The distribution channel of meat by-products from the pig farm to the final consumer can include a meat processor, wholesale market, wholesaler, retailer, and butcher shop. Bacterial contamination at any of these steps remains to be a serious public health concern. The aim of this study was to evaluate the distribution channel and microbial characteristics of pig by-products in Korea. Upon evaluation of pig by-products in cold storage, we found that the small and large intestine were significantly (p<0.05) higher in pH value compared to the heart and liver. The total plate counts were not significantly different among offals until cold storage for 7 d. The coliform count after 1 d of cold storage was significantly (p<0.05) higher in small and large intestine than in the other organs. The coliform count of heart, liver, and stomach showed a higher coliform count than small and large intestine until 7 d of cold storage. As determined by 16S rRNA sequencing, contamination of major pig by-products with Escherichia coli, Shigella spp., and other bacterial species occurred. Therefore, our results suggest that a more careful washing process is needed to maintain quality and hygiene and to ensure the safety of pig by-products, especially for small and large intestine.

Keywords

Introduction

Slaughterhouses generate a significant amount of solid (skin, heart, liver, intestine, etc.) and liquid (blood) byproducts.

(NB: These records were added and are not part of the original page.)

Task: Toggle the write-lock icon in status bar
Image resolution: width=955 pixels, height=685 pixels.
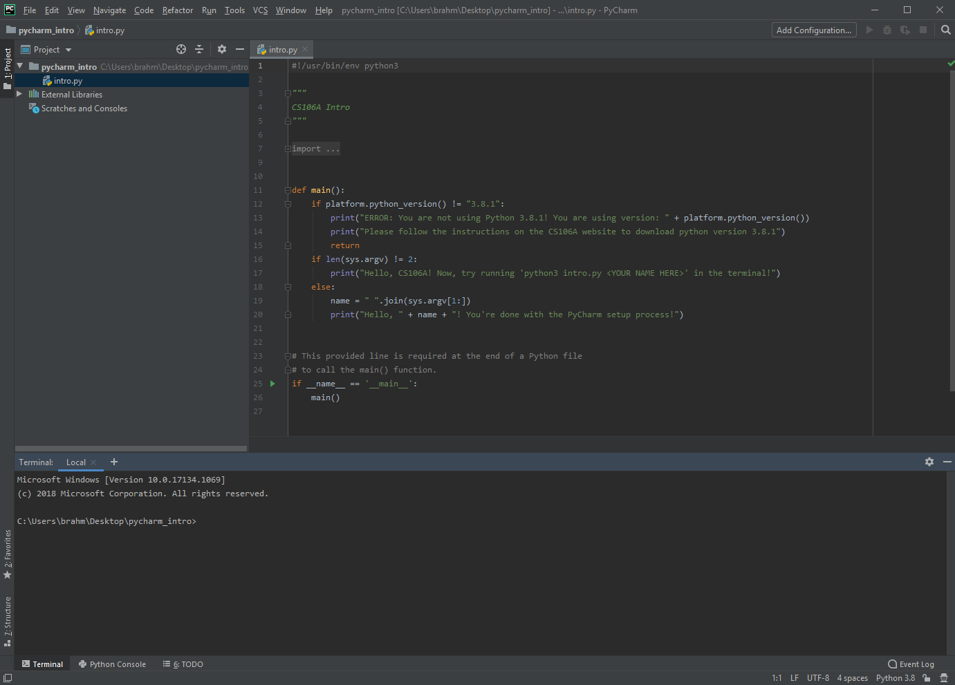Action: (926, 678)
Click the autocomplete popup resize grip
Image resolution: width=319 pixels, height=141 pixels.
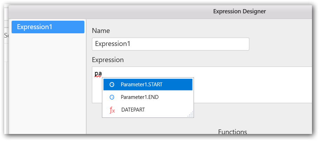coord(190,114)
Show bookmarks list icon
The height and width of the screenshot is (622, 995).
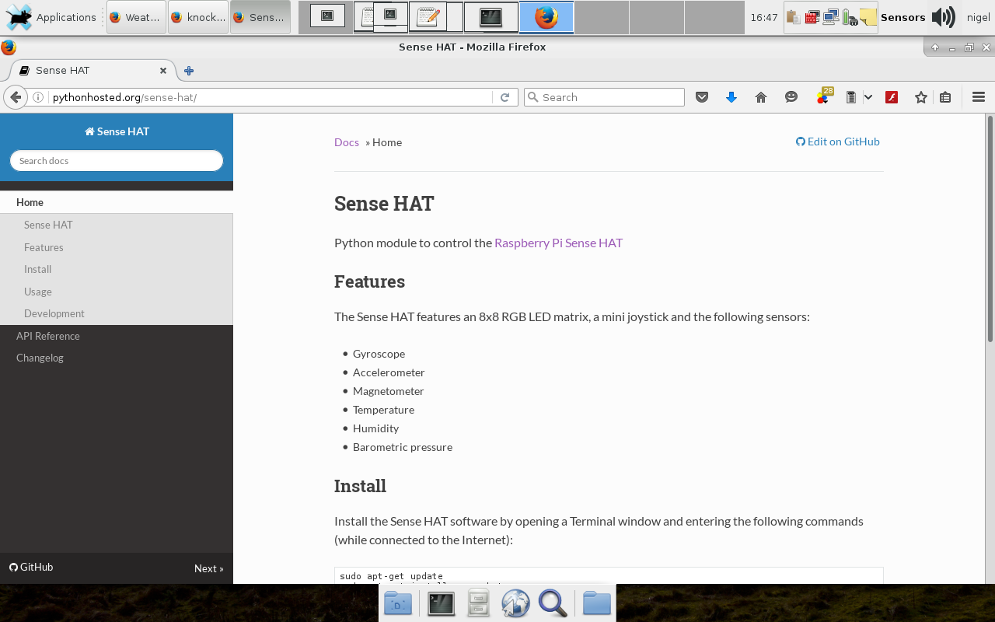(x=945, y=97)
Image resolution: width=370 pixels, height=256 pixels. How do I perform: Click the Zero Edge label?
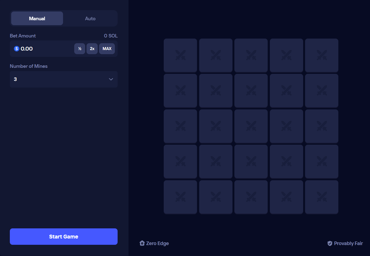click(158, 243)
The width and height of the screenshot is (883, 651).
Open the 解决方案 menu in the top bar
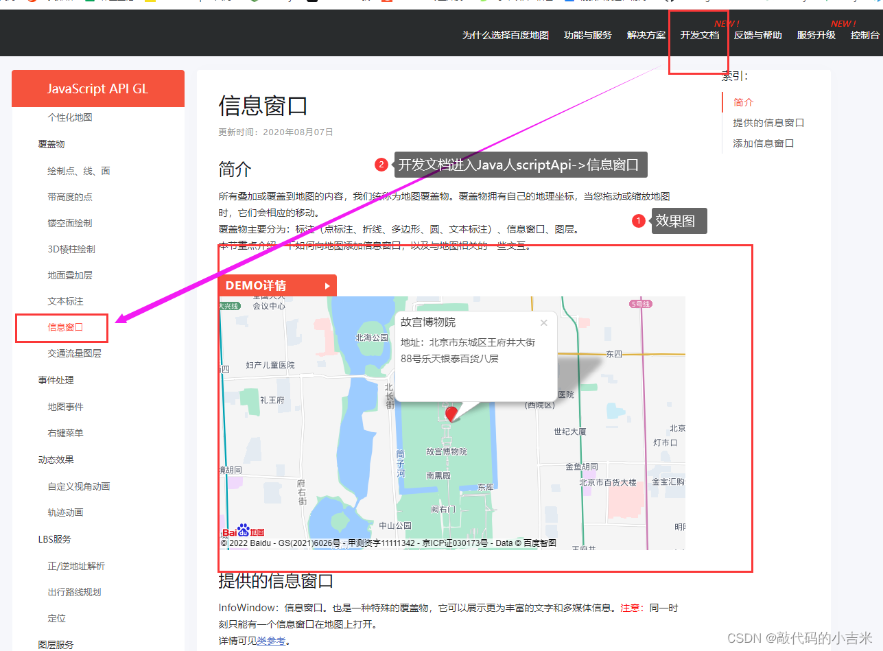click(645, 35)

In Korea, 14,039,960 pigs were slaughtered in 2012 (MFDS, 2013). Some pig by-products are processed by renderers, and many pig by-products are served at Korean restaurants as popular food products.

The yield of edible blood and organs from cattle is 12%. When pork rinds are included, the yield is 14% for hogs (Fornias, 1996). Animal by-products such as blood, liver, lung, heart, kidney, brains, spleen, and tripe have good nutritive value (Anderson, 1988; Honikel, 2011) and constitute part of the diet in different countries worldwide (Nollet and Toldrá, 2011). The protein content of all by-products is 15-22% with few exceptions (Honikel, 2011). Animal liver is very rich in vitamins (Kim, 2011), while liver and kidney contain a wide variety of minerals and trace elements (García-Llatas et al., 2011), although cholesterol content in these organs is quite high (Bragagnolo, 2011). For instance, vitamin A content may be 20,000 retinol equivalents/μg in pork heart (Honikel, 2011). Liver and spleen provide concentrations of vitamin C that are equivalent to or higher than those in apples and near the range of citrus fruits (Souci et al., 2004). Bovine blood consists of 80.9% water, 17.3% protein, 0.23% lipid, 0.0% carbohydrate, and 0.62% minerals (Duarte et al., 1999). Blood proteins, especially those found in the plasma fraction, have relevant properties, such as gelation, foaming, and emulsification, which have prompted the use of blood-derived products as value-added ingredients in the food industry and as dietary supplements (Ofori and Hsieh, 2011). For example, fractionated plasma proteins such as immunoglobulins, fibrinogen, and serum albumin may be added to food and feed ingredients because of their gelation and emulsification properties (Cofrades et al., 2000). Some plasma proteins have shown good cross-linking ability and protease inhibitory activity (Kang and Lanier, 1999). They have also been used to enrich products such as pasta with protein (Yousif et al., 2003).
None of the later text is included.